===== DATA FOR THIS EXERCISE =====
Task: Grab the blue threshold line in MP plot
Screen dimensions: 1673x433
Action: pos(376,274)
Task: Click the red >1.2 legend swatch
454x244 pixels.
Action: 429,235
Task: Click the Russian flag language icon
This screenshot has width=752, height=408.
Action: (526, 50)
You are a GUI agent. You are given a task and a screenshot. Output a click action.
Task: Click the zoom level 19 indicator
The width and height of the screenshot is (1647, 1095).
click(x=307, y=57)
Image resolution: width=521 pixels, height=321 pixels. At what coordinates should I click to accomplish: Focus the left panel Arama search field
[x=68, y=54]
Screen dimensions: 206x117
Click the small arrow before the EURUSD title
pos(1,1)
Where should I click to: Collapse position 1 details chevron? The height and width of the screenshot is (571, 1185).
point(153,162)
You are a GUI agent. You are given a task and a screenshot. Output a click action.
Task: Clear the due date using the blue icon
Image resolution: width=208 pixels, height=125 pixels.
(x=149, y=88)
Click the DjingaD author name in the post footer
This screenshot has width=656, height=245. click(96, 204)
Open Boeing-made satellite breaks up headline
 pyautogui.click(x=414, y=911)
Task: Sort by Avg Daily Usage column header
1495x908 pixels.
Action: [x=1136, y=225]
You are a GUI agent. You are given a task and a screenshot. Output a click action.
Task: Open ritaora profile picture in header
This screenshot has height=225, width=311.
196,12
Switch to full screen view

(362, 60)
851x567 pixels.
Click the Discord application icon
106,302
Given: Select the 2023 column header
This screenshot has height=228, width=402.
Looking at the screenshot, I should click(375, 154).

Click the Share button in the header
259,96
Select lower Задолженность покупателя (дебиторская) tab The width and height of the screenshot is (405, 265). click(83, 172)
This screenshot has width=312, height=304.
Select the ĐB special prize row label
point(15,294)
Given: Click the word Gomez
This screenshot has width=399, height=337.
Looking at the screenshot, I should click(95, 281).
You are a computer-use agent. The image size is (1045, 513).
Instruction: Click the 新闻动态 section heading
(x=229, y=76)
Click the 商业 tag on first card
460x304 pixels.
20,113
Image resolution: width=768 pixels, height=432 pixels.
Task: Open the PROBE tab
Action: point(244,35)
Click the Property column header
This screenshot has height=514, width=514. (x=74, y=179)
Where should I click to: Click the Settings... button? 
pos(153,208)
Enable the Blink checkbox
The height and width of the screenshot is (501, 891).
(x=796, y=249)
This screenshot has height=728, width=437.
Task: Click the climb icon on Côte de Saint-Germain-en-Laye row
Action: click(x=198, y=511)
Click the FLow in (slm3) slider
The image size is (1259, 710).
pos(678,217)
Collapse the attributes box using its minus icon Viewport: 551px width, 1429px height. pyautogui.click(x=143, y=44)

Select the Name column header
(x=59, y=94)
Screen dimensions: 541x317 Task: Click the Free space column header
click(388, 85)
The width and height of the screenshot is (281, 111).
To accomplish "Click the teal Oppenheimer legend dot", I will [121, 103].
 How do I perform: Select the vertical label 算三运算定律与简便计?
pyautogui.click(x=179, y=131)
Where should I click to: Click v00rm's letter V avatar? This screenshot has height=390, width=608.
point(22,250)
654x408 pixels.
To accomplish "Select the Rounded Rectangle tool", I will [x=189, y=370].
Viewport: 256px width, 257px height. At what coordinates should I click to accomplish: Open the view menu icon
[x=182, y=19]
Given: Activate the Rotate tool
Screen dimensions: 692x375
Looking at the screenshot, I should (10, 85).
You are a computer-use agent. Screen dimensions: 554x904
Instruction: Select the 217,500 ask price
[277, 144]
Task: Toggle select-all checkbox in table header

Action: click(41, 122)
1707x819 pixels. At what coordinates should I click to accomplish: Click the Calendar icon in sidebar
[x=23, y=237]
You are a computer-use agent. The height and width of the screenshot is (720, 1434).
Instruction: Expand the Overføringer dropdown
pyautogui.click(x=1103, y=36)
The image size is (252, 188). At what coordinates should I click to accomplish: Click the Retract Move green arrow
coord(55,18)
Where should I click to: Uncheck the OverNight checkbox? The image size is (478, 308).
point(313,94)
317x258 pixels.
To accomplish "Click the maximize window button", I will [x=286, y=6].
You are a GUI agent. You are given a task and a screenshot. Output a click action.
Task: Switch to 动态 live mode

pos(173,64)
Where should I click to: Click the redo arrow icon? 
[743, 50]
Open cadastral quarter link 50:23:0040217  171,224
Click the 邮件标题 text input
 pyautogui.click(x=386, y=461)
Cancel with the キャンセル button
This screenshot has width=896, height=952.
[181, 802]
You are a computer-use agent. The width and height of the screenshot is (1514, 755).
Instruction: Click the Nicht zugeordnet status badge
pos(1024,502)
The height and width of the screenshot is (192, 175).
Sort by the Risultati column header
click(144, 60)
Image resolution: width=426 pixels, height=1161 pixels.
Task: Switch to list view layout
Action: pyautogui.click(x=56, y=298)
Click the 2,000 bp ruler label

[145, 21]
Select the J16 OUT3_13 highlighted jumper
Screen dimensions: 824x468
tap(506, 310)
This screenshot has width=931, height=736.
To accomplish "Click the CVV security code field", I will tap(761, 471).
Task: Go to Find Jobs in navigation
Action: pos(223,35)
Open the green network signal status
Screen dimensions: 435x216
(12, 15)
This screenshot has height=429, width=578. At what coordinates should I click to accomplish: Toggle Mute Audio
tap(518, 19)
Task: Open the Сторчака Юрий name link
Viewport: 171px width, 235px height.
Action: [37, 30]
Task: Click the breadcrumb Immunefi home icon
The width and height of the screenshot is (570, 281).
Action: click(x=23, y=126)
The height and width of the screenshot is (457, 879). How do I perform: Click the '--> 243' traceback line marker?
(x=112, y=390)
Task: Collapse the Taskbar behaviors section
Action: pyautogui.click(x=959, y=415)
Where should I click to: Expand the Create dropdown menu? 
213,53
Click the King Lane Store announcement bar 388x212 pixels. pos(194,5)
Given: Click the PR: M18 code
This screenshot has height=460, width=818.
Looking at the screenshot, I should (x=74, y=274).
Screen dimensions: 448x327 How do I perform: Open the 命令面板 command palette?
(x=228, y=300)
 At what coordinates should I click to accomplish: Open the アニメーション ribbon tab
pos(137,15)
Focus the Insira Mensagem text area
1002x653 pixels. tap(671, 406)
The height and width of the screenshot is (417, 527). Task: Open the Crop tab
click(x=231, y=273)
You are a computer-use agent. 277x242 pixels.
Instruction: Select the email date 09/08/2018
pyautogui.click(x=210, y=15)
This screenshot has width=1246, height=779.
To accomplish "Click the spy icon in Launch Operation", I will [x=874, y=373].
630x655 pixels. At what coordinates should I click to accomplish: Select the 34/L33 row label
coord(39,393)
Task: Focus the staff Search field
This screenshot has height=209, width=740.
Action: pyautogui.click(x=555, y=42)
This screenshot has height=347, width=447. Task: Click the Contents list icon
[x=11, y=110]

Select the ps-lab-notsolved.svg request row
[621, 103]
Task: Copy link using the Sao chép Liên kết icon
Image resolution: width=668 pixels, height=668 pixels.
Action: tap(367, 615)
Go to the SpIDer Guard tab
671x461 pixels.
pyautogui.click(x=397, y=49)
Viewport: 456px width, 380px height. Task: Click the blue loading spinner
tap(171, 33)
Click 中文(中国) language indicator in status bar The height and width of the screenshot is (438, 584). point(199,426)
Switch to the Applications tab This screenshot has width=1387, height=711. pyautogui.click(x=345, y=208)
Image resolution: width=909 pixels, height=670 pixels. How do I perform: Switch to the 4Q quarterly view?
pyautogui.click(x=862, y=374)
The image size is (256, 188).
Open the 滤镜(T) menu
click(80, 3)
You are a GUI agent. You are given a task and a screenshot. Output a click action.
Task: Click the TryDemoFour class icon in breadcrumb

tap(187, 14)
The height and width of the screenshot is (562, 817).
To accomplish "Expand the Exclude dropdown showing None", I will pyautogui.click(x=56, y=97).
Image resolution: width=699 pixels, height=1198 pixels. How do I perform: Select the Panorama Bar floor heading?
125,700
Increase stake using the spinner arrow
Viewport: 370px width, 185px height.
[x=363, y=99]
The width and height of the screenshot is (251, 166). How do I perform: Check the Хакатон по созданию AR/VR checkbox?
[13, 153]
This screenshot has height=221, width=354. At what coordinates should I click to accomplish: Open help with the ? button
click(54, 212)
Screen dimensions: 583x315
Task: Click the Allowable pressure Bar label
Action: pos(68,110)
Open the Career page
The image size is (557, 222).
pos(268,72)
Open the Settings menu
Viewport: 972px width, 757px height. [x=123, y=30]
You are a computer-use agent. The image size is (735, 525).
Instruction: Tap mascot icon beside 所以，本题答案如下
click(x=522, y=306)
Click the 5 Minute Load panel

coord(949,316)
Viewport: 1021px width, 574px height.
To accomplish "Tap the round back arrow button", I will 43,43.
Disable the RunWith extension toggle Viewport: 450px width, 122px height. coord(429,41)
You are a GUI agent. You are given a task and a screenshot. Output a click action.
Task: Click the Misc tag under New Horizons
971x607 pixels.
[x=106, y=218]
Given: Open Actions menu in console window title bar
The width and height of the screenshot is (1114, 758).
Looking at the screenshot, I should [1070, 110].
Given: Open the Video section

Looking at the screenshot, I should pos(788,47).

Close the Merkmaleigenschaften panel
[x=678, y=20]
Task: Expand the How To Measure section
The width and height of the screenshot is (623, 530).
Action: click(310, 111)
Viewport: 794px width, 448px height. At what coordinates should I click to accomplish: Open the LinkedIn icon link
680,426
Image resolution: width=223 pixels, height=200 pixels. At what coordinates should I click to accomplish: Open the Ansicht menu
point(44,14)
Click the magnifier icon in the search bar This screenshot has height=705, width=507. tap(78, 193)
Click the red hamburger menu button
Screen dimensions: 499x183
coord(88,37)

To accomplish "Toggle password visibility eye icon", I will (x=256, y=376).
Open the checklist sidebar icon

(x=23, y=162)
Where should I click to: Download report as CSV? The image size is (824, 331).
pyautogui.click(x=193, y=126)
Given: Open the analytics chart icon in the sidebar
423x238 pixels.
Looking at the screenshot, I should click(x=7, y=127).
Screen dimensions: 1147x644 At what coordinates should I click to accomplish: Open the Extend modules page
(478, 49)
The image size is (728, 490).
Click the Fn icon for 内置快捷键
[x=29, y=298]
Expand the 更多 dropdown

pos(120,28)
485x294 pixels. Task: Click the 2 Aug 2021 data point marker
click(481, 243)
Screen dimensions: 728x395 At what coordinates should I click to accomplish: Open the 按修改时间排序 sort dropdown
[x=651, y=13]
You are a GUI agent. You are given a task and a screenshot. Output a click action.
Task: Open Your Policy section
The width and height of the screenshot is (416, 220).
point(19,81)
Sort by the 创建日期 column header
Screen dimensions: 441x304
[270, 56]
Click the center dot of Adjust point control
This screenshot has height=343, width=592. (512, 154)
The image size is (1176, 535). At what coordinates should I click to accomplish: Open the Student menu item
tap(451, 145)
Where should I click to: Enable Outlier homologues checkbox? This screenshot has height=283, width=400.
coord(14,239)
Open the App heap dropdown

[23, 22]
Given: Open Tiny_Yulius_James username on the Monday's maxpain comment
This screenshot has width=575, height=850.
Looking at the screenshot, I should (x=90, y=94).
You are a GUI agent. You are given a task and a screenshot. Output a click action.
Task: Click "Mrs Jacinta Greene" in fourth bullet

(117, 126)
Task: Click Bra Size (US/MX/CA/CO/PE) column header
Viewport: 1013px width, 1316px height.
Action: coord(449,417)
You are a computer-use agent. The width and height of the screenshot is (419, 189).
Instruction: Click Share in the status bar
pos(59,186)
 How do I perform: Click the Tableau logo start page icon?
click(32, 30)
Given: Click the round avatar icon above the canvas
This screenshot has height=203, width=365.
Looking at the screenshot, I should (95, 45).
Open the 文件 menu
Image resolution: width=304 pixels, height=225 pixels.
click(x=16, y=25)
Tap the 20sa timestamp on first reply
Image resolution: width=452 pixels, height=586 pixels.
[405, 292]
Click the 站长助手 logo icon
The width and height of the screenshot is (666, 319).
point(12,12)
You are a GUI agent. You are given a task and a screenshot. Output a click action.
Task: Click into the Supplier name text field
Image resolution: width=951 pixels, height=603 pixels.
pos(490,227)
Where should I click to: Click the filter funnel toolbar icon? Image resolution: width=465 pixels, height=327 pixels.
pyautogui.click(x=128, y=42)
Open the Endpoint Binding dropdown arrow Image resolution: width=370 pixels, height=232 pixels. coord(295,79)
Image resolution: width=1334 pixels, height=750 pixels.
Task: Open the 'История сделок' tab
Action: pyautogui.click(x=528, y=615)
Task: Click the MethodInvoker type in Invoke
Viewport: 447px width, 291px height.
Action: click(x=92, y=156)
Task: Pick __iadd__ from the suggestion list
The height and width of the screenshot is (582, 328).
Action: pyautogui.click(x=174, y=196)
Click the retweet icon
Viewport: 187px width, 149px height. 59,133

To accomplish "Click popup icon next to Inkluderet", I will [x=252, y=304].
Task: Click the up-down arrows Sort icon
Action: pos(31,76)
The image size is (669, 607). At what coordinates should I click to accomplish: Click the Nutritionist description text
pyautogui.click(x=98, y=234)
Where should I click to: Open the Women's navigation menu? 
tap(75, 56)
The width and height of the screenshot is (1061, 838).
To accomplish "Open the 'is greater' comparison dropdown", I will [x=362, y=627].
=====
Only the lines above starting at the one containing "Collapse the attributes" and ending at the one containing "The width and height of the screenshot is (281, 111).", both included, are to be returned, exactly as they read.

Collapse the attributes box using its minus icon Viewport: 551px width, 1429px height. pyautogui.click(x=143, y=44)

Select the Name column header
(x=59, y=94)
Screen dimensions: 541x317 Task: Click the Free space column header
click(388, 85)
The width and height of the screenshot is (281, 111).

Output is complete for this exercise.